Шрифт:
Интервал:
Закладка:
По большей части мы молчали, но вдруг Вера ни с того ни с сего спрашивает: «А что ваша хозяйка обо мне сказала?» Я говорю: «Вот бы вам такую жену». – «А вы ей что ответили?» – продолжает Вера. Я немного опешил и говорю: «Согласилась – женился бы», – и спрашиваю Веру: «А вы пошли бы за меня?» Она говорит: «Пошла бы». Не знаю, может быть, мне тогда померещилось, но, по-моему, она это сказала совсем равнодушно.

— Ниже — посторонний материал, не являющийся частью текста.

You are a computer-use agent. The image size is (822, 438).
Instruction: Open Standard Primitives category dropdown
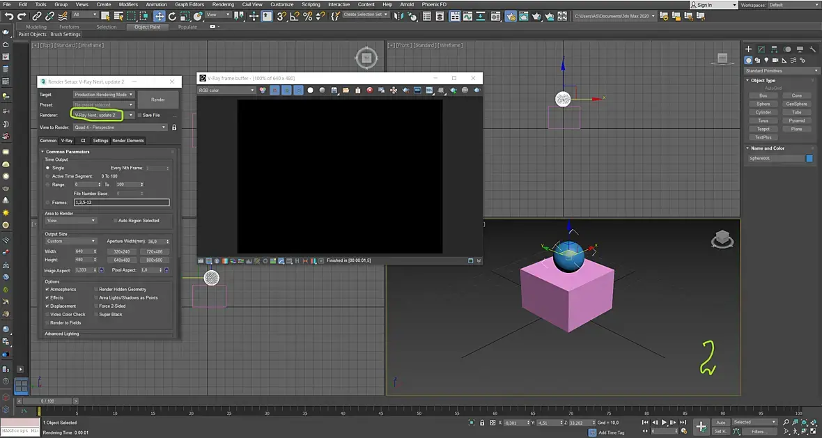tap(782, 71)
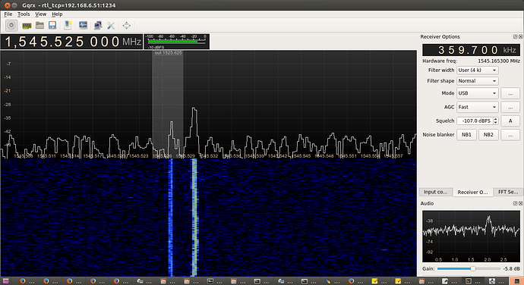Open remote control settings tools icon
Viewport: 524px width, 285px height.
click(111, 25)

Знаете, как будто от всего устала, во всем разочаровалась”. Обижать Корневского Ерошкину не хотелось, и он решил, что у того еще будет время узнать, что Вера, когда сказала это “пошла бы”, подумала: “Ну вот, опять заигралась”.
“Когда она сказала «пошла бы», – продолжал Корневский, – я, честно говоря, растерялся, а она смотрит на меня насмешливо, потом говорит: «Ну, спокойной ночи». Тут я сообразил, что что-то надо делать, набрался храбрости и спрашиваю: «Вера, можно вас поцеловать?» – «Можно», – отвечает и подставляет щеку”. В дневнике Вера писала, что Корневский поцеловал ее и совсем расцвел. “А я подумала, ну чего он радуется? Да и я сама на что рассчитываю? В Орле так и так не останусь, учиться здесь негде, а он собой никак распоряжаться не может”.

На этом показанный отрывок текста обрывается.